## START ENTRIES SHOWN

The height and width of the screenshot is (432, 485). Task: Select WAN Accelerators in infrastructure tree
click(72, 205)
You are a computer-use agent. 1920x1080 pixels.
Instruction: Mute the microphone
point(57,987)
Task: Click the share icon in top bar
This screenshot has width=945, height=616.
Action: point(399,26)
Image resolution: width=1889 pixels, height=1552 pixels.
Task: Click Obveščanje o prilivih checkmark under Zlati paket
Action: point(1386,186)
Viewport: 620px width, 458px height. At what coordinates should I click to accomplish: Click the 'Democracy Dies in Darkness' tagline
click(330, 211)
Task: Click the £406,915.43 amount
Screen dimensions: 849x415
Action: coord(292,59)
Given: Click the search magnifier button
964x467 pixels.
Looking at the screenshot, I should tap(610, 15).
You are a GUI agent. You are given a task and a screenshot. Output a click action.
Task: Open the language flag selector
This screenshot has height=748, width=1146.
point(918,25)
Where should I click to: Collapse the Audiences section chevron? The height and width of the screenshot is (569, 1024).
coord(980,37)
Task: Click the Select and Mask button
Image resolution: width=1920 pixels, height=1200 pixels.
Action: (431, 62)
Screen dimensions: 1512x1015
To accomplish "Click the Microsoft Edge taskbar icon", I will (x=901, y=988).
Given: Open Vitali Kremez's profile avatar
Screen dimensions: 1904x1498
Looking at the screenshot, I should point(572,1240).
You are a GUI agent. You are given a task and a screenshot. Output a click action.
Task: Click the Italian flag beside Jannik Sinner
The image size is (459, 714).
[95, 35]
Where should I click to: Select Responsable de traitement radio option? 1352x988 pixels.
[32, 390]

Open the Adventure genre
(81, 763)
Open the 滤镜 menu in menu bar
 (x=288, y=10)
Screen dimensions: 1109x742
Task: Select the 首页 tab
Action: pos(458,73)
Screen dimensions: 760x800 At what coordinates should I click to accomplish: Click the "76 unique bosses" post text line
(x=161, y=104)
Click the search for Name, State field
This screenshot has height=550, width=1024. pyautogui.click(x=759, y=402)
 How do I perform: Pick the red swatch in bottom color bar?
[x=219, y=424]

## END ENTRIES SHOWN

TASK DETAILS: Copy out the lines above, starting with the first one and ending with the line that contains "Looking at the screenshot, I should point(572,1240).". Include both of those lines.

IN RESPONSE:
The height and width of the screenshot is (432, 485). Task: Select WAN Accelerators in infrastructure tree
click(72, 205)
You are a computer-use agent. 1920x1080 pixels.
Instruction: Mute the microphone
point(57,987)
Task: Click the share icon in top bar
This screenshot has width=945, height=616.
Action: point(399,26)
Image resolution: width=1889 pixels, height=1552 pixels.
Task: Click Obveščanje o prilivih checkmark under Zlati paket
Action: point(1386,186)
Viewport: 620px width, 458px height. At what coordinates should I click to accomplish: Click the 'Democracy Dies in Darkness' tagline
click(330, 211)
Task: Click the £406,915.43 amount
Screen dimensions: 849x415
Action: coord(292,59)
Given: Click the search magnifier button
964x467 pixels.
Looking at the screenshot, I should tap(610, 15).
You are a GUI agent. You are given a task and a screenshot. Output a click action.
Task: Open the language flag selector
This screenshot has height=748, width=1146.
point(918,25)
Where should I click to: Collapse the Audiences section chevron? The height and width of the screenshot is (569, 1024).
coord(980,37)
Task: Click the Select and Mask button
Image resolution: width=1920 pixels, height=1200 pixels.
Action: (431, 62)
Screen dimensions: 1512x1015
To accomplish "Click the Microsoft Edge taskbar icon", I will (x=901, y=988).
Given: Open Vitali Kremez's profile avatar
Screen dimensions: 1904x1498
Looking at the screenshot, I should point(572,1240).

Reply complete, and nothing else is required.